Un dirigeant expérimenté pour continuer l’aventure

Pour réussir cette nouvelle étape, le groupe a remanié son conseil de surveillance en juillet 2022. Il a nommé Jacques Dumas à la tête de cet organe, en remplacement de Jacques Biton. Le nouveau président bénéficie de 30 ans d’expérience en R&D, au cours desquels il a notamment co-inventé deux médicaments commercialisés, le Nexavar® et le Stivarga®. Il a aussi occupé de hauts postes dans des groupes pharmaceutiques majeurs comme Tetraphase, AstraZeneca et Bayer Healthcare.

En plus de Jacques Dumas, détenteur d’un doctorat en chimie organique de l’Université Paris VI, le conseil de surveillance a intégré Laurent Fraisse et Sandra Dubos. Ils prennent respectivement la place de Marie-Paule Richard en tant que membre indépendant, et de Gwenaël Hamon en tant que représentante de Kreaxi, un des investisseurs de Nosopharm. En outre, Martin Prevost a rejoint le conseil de surveillance au titre d’investisseur historique.

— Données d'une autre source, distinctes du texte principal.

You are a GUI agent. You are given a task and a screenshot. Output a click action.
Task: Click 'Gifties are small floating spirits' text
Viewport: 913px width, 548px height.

Un vent d’optimisme souffle sur Nosopharm

Cette nouvelle équipe doit mettre en place de nouveaux partenariats stratégiques avec des acteurs publics et privés, et préparer le prochain tour de financement de Nosopharm. Il s’agira ensuite de poursuivre le développement de l’antibiotique NOSO-502 jusqu’à la phase 1 des essais cliniques. Philippe Villain-Guillot, co-fondateur et président du directoire de Nosopharm a foi que ce nouveau conseil de surveillance « facilitera les collaborations avec des partenaires industriels et universitaires de premier plan ».

Le dirigeant est surtout convaincu qu’il fera « avancer les recherches contre les maladies infectieuses ». Pour sa part, Jacques Dumas croit que « la plateforme unique de découverte de médicaments de Nosopharm, basée sur Photorhabdus et Xenorhabdus » permettra de produire des anti-infectieux first-in-class. Et part extension d’aider à lutter contre l’antibiorésistance, qui ne cesse de se renforcer.